Sales boost confidence in dynamic pricing
San Francisco Giants officials are looking to strengthen their aggressive entry into dynamic pricing after a scorching resale market for World Series tickets set records last week.
Industry sources said more than 10,000 tickets changed hands for last Wednesday’s World Series Game 1 at AT&T Park just on StubHub, MLB’s official ticket resale marketplace. The figure represents just shy of 25 percent of the total stadium capacity.
|StubHub hit a sales milestone the day before Game 1 of the World Series at AT&T Park.
Executives at San Francisco-based StubHub declined to confirm the figures because of confidentiality provisions included in its deal with the league. The company did say that Oct. 23, the day before the start of the World Series between the Giants and Detroit Tigers, represented the single largest day of sales in the company’s 12-year history.
The bullish World Series ticket resales, amplifying trends seen in the earlier rounds of this year’s playoffs, have given Giants executives more confidence regarding their efforts in dynamic pricing.

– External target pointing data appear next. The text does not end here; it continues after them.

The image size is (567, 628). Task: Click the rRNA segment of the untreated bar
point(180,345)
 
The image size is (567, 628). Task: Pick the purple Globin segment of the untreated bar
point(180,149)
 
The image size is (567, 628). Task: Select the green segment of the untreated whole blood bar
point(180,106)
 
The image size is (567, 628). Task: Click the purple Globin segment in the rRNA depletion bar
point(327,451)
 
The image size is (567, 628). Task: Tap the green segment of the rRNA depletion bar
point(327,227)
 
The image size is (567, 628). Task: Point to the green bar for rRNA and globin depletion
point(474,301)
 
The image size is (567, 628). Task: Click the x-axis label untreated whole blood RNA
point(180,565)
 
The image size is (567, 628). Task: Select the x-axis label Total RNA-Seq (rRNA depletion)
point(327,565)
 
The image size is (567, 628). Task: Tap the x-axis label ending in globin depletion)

Secondary market ticketing directly affects dynamic pricing, because the market-based pricing on the secondary market gives entities such as the Giants additional, valuable data points to feed into the algorithms used for dynamic pricing.
For the past several seasons, the club, with the aid of Texas-based analytics firm Qcue, has changed prices for single-game tickets based on supply and demand. The league expanded the program this year to the league division series and league championship series for the first time, and MLB allowed the Giants to run a limited dynamic pricing test for the World Series.
Dynamic pricing has generated incremental boosts in Giants total ticket revenue of 7 percent to 8 percent a year. The club’s season-ticket base has soared to nearly 30,000 full-season equivalents, up by nearly half in just two years, and will likely be capped for 2013, leaving a quarter of the ballpark at most subject to price changes. But the overall ticket revenue growth figure could still move into double-digit percentages next year, as the pricing model becomes more detailed and dynamic ticketing becomes more accepted.
“I’m really looking forward to all the dust settling on this,” said Russ Stanley, Giants managing vice president of ticket services. “This additional data is immensely valuable, and we’re getting better with the dynamic pricing all the time. We’re still not going too crazy with it, certainly relative to the secondary market. But where we’ve gone up $1, $2 a ticket in the past, we can now maybe think about $5, $10 or $15 for high-demand games.”
San Francisco has long been one of StubHub’s hottest-selling markets in addition to its corporate home, and the 2002 World Series between the Giants and the then-Anaheim Angels represented a turning point in the mainstream acceptance of the secondary market as an important fixture in sports ticketing. About 1 million Giants tickets trade on the resale markets during the regular season, when such activity is more common, representing about a third of the club’s total attendance.
The club’s active sellout streak is at 166 games and counting as of press time, second longest in baseball behind Boston’s active mark of 793 games.